» Records provided
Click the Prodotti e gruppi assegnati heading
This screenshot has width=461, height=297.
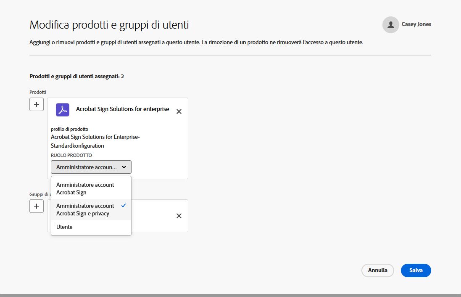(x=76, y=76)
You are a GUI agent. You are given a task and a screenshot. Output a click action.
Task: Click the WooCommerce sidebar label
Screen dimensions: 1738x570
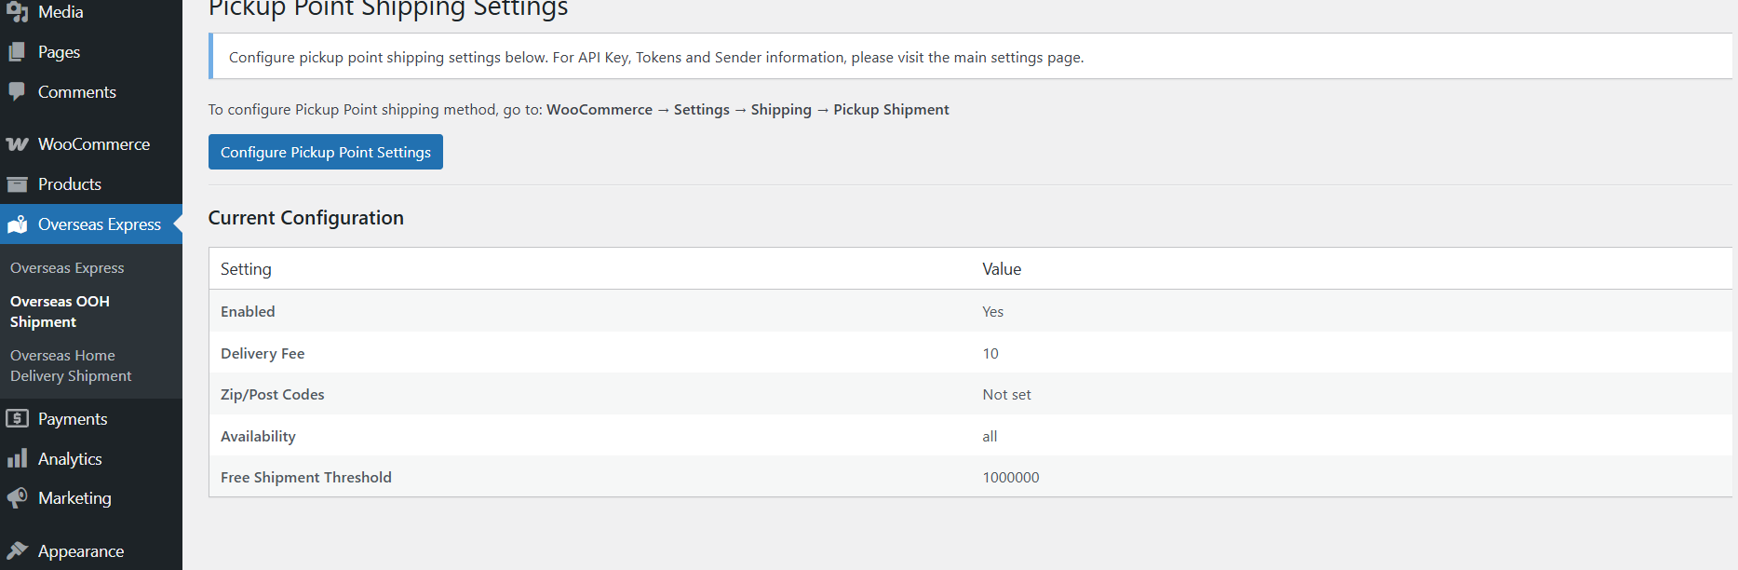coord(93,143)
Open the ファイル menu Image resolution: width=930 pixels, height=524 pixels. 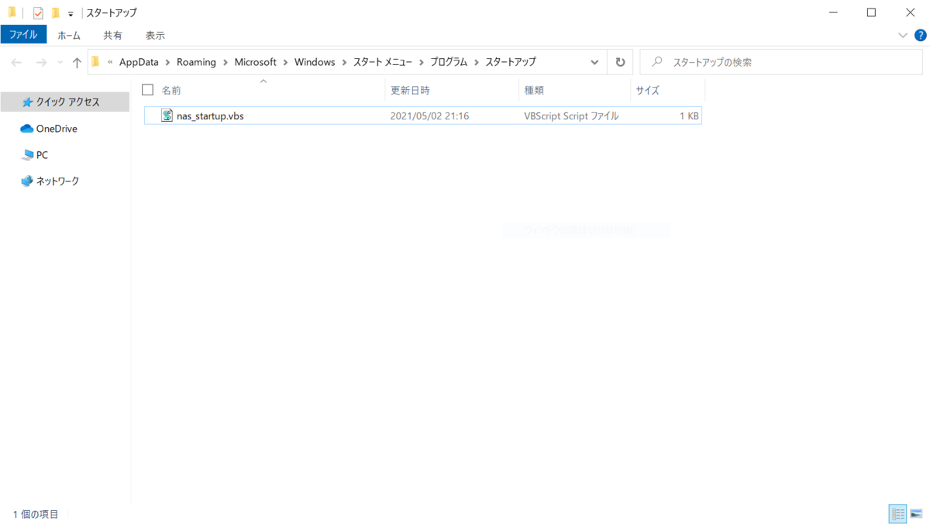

» Work instructions
Please retype the lines from the one that contains "You are a GUI" to the final line of the records, both included, exactly as written and without any pictures.

» Expected output
You are a GUI agent. You are given a task and a screenshot. Output a click action.
Task: Click the WooCommerce sidebar label
Screen dimensions: 1738x570
coord(93,143)
Open the ファイル menu Image resolution: width=930 pixels, height=524 pixels. 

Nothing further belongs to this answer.